[Prompt]
Determine the count of lines in the following entries that contain the string "will". Write only the number.

[Records for this task]

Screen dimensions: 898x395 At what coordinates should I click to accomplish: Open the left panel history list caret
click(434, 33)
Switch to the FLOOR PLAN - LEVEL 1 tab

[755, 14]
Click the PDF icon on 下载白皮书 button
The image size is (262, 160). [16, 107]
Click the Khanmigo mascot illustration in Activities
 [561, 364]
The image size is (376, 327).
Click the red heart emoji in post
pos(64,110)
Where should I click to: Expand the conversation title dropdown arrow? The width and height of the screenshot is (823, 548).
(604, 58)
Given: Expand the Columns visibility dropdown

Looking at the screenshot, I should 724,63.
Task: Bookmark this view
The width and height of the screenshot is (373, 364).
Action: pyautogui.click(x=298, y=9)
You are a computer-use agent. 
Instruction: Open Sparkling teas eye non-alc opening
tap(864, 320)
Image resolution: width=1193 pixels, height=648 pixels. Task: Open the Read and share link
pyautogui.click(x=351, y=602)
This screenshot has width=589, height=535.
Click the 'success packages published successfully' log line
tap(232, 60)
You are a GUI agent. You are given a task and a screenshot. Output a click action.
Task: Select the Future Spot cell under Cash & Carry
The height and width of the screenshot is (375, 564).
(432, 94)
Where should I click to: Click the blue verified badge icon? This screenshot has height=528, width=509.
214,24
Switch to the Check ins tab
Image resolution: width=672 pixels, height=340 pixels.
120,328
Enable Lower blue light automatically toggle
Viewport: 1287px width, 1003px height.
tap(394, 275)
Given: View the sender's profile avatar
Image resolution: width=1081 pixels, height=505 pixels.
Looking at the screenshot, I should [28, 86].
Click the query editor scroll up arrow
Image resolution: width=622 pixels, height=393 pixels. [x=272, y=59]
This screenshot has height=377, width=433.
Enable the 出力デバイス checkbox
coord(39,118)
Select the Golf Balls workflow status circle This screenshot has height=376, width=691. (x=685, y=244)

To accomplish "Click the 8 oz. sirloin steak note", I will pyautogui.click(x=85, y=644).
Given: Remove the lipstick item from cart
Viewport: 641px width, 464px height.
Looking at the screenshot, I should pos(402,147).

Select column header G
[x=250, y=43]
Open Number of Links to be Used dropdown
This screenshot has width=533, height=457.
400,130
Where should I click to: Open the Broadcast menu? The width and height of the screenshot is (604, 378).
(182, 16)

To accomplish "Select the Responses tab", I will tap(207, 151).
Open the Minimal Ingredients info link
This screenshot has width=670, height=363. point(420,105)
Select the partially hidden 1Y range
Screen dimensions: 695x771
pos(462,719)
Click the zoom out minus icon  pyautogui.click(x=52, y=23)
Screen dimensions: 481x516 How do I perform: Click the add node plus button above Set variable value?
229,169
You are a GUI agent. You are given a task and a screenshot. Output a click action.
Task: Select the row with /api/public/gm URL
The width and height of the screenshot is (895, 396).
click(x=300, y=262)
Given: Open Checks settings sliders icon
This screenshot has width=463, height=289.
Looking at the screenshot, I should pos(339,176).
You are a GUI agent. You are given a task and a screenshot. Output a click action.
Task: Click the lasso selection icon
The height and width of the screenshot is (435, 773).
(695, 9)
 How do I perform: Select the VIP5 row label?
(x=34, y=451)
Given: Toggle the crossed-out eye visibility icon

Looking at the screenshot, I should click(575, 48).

[Final answer]
2